EXERCISE PROMPT: Every entry that follows should be repeated exactly; drop the images.

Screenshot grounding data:
.....

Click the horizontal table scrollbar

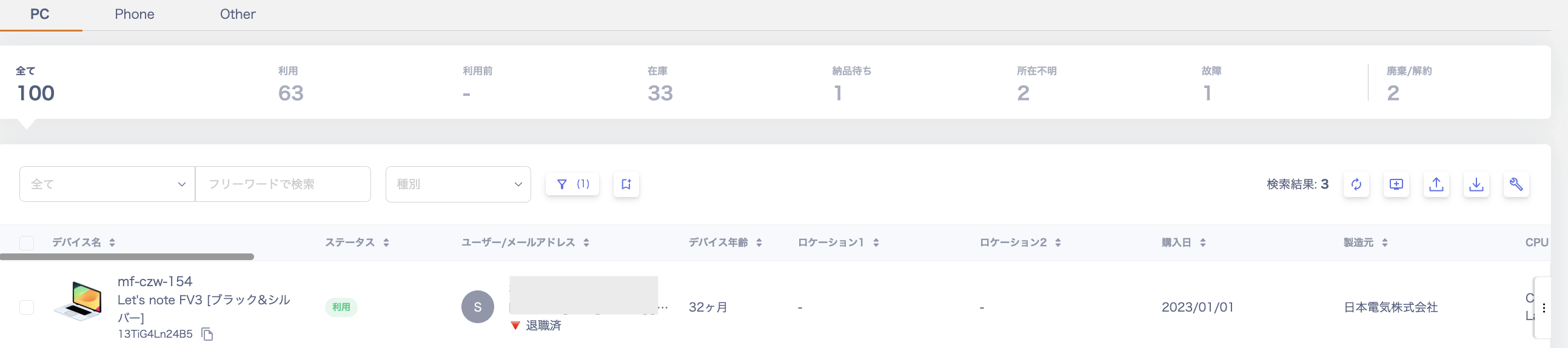(127, 256)
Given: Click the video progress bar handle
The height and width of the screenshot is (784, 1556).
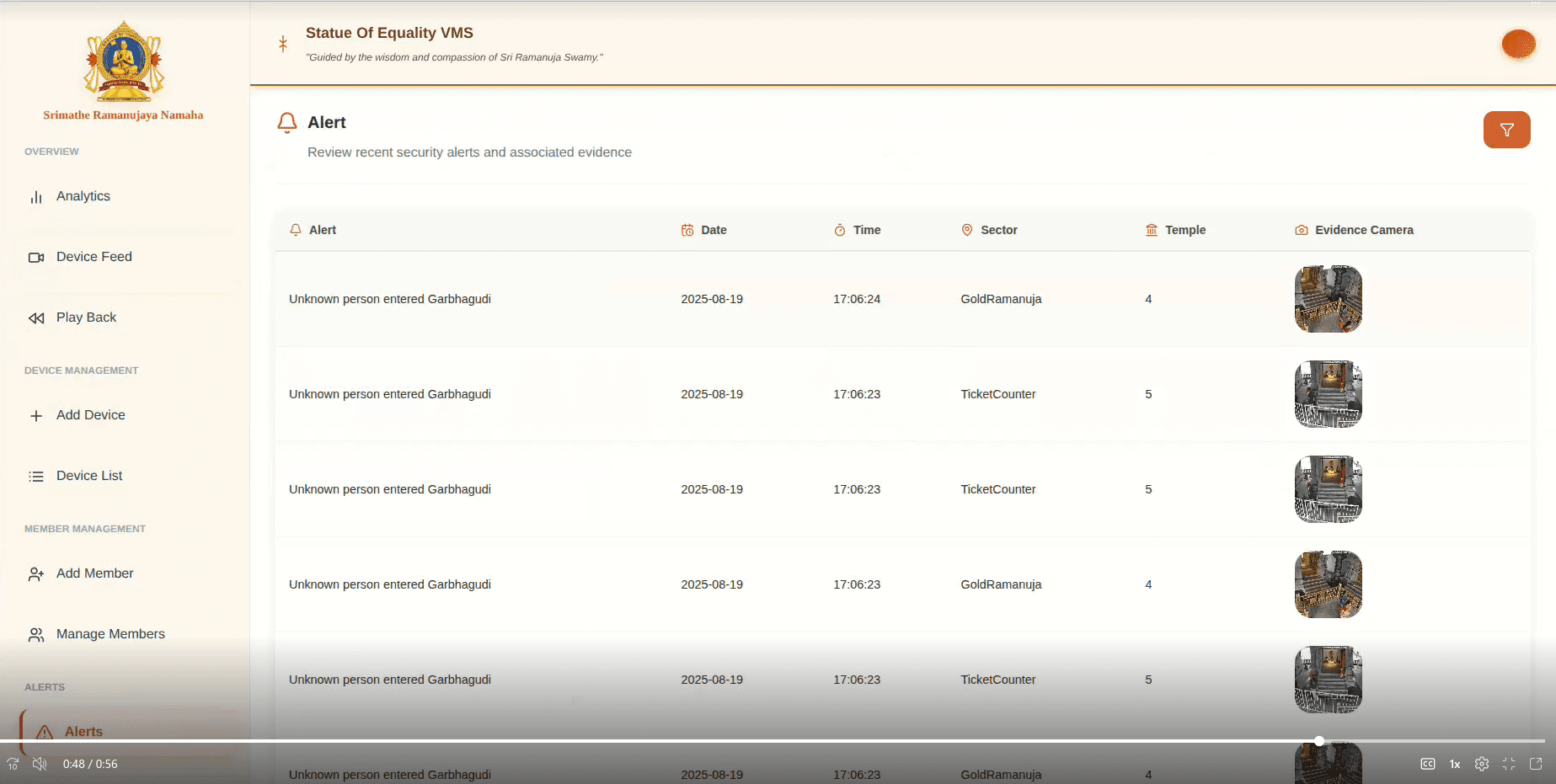Looking at the screenshot, I should pyautogui.click(x=1319, y=741).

.....

REPLY:
Click the horizontal table scrollbar

(127, 256)
Given: Click the video progress bar handle
The height and width of the screenshot is (784, 1556).
Looking at the screenshot, I should pyautogui.click(x=1319, y=741).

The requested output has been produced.